The sixth annual Paddling Life Pro Invitational is May 30 at the C-Hole. The event is part of the National Freestyle Championships Point Series and is a highlight of the Yampa River Festival.

Mayo and Van De Carr speculated that the C-Hole's condition could move invitational events to the D-Hole, slightly downstream, which Mayo said is "not as good a feature."

Water sports are a significant moneymaker for local recreation, retail and lodging industries. Boulder water attorney Fritz Holleman told the Steamboat Springs City Council in fall that aquatic amenities such as the C-Hole can bring $7.2 million to the local economy annually.

Wilson said Tuesday that he and city open space supervisor Craig Robinson are aware of the problem but that little can be done in the immediate future. Wilson said he hopes to assess the C-Hole when flows subside.

"I'm hopeful that the assessment will occur in June, and it may be latter June," he said.

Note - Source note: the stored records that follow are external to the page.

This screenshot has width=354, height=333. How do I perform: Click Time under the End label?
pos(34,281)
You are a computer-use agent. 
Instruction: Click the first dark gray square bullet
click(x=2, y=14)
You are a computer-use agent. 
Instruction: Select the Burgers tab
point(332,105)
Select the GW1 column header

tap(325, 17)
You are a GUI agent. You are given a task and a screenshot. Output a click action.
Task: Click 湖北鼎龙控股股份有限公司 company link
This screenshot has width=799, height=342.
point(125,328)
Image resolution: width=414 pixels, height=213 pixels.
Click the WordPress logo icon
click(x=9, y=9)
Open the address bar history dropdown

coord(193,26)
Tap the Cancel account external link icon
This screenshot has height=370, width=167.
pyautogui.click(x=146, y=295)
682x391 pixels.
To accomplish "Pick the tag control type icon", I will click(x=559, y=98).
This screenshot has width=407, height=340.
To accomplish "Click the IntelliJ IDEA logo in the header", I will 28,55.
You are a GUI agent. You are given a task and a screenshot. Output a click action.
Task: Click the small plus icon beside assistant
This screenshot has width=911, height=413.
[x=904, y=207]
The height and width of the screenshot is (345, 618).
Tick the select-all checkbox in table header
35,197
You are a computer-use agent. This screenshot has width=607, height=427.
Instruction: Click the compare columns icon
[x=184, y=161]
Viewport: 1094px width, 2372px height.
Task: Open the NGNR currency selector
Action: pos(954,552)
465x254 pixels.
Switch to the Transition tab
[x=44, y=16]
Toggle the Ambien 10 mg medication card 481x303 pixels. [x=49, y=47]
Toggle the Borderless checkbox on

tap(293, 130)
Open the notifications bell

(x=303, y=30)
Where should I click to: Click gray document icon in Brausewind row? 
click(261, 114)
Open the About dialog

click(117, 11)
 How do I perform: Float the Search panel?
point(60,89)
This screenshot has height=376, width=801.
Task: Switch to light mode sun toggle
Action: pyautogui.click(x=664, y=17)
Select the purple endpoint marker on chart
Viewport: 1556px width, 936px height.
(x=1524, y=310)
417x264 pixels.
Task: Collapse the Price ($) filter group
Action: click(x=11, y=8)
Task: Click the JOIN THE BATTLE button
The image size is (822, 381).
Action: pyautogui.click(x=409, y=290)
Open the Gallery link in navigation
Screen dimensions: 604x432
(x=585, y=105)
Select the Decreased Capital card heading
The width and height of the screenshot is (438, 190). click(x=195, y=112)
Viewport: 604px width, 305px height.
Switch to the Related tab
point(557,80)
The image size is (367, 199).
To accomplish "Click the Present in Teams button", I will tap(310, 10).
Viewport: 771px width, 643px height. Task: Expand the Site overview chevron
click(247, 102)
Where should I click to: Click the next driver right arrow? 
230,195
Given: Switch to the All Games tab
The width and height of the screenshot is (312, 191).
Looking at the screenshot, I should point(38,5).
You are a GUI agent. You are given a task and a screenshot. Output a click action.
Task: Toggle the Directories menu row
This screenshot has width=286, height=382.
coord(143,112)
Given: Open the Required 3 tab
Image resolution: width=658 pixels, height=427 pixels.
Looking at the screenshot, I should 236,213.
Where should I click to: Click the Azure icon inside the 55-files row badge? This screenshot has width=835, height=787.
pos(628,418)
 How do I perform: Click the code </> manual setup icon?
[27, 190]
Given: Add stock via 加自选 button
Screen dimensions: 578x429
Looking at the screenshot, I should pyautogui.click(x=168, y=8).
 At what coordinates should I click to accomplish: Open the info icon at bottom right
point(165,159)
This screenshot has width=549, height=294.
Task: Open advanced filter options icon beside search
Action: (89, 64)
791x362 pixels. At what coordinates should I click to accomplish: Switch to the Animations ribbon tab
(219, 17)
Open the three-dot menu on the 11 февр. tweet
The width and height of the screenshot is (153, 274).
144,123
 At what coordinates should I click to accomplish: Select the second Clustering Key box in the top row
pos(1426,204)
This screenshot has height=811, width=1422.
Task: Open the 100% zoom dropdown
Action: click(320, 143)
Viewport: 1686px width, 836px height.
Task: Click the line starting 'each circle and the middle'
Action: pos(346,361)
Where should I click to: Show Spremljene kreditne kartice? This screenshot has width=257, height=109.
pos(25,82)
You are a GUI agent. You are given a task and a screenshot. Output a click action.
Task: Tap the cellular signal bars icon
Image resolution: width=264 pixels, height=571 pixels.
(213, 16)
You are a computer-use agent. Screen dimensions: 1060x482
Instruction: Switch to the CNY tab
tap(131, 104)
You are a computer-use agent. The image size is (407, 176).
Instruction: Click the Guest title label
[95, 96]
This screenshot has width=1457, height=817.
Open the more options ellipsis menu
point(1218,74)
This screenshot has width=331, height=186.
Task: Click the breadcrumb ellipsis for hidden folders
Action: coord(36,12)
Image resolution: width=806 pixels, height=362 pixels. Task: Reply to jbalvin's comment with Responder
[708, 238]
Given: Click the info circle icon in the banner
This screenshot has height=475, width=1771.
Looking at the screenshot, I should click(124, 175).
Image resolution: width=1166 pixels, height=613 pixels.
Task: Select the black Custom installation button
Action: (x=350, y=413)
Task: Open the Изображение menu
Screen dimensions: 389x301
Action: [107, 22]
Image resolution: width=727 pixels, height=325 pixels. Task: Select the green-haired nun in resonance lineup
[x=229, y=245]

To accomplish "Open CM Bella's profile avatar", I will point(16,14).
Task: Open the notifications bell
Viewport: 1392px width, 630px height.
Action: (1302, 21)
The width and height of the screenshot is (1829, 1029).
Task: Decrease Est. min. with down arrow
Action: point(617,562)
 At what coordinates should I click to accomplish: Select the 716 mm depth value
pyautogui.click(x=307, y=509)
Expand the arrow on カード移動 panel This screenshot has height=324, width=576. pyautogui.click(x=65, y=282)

Wilson said he's contacted Lacy and Nordic Excavating.

"They say what we had as a design is what we built," Wilson said. "They can only be guessing if there's a difference until they can go back in."

Mayo said he plans to raise the issue at tonight's meeting of the city's Parks and Recreation Commission at 5:30 p.m. at Steamboat Springs Community Center. Mayo suggested that sandbags could be placed at the C-Hole to raise the elevation of banks, but noted the idea could get mixed reviews.

Van De Carr said the C-Hole could continue to change with river flows.

"Once it goes over 3,000 or 4,000 (cfs), who knows what that thing is going to do — it may come back in earnest," Van De Carr said. "There's a lot of features up and down the river, and we'll just pick the best one — the D-Hole is awesome, too, and the (ambulance barn) hole will be good."